商品は米・サンビーム社製の「トースター」です。2枚の厚切りパンが焼ける昔ながらの飛び出し式。鏡面仕上げのデザインがとても美しいトースターでした。ただ、価格はちょい高め。「デザインがいいだけじゃ売れない!」という声が多い中、トースターの販売担当者はコピーライターと組んで、ある作戦に出ました。
カタログの誌面に、トースターの写真とともに、そのトースターを主人公にした小説の表紙を掲載したのです。『いさましいちびのトースター』(早川書房刊/トーマス・M・ディッシュ著/浅倉久志訳)というその物語は、別荘に取り残された掃除機や卓上スタンドなどの5つの家電たちが、しばらく帰ってこない主人を探しに旅に出る…という心温まるSFメルヘンです。本の表紙にはかわいらしく擬人化されたトースターのイラストも載っています。コピーの本文では、涙と笑いを誘う家電たちの奮闘ぶりも紹介しています。すると、主人公のお茶目な性格が重なって、トースターがとても愛らしいキャラクターのように思えてくるのです。誌面は読むだけでも楽しげな雑誌記事さながら。周りの予想に反して大ヒット商品になりました。

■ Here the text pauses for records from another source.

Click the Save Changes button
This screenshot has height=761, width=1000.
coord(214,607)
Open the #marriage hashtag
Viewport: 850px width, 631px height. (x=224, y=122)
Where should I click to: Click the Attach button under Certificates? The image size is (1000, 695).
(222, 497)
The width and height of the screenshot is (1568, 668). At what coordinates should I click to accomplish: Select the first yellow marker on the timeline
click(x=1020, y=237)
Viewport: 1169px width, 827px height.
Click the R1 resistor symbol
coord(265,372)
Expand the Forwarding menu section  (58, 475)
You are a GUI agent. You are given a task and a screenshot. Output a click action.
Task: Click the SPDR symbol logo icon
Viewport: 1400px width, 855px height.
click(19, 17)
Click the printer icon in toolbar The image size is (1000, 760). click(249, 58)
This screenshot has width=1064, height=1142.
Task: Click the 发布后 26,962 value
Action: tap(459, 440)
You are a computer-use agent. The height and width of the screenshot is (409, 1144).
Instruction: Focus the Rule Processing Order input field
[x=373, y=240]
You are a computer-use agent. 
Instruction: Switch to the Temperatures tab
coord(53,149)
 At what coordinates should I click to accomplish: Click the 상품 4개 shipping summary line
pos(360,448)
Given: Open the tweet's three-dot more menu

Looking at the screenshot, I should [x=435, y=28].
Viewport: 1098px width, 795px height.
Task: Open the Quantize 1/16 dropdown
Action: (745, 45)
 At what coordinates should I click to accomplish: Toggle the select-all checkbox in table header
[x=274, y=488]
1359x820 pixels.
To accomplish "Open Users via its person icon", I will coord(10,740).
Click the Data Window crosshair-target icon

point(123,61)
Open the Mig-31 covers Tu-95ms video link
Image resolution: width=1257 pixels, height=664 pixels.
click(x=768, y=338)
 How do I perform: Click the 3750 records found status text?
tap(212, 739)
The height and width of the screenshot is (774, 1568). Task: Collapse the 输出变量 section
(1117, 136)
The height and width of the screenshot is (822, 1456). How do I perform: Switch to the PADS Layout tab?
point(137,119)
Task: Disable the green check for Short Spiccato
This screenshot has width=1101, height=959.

このケースでは、トースター&小説という組み合わせや、擬人化されたイラストも、読み手の感情を大きく動かす要素になったと思います。誌面を見ながら、我が家にペットを迎えるような気持ちでそのトースターの購入を決めた母子もいたのではないでしょうか。カタログを読んだ翌日から毎朝、食卓のトースターを見るたび「サンビーム君」のイラストが頭をよぎった人も多かったのではないでしょうか。
価格が高いせいもあると思いますが、掲載後しばらくたってから購入する顧客も多く、それだけ読み手の記憶に残る広告だったと言えます。担当者がどのように小説を探したのか定かでありませんが、意外なところから見つけてきた「一手」が大きな効果をもたらしました。
さて、あなたのコピーにも「最後のもう一手」、加えてみませんか?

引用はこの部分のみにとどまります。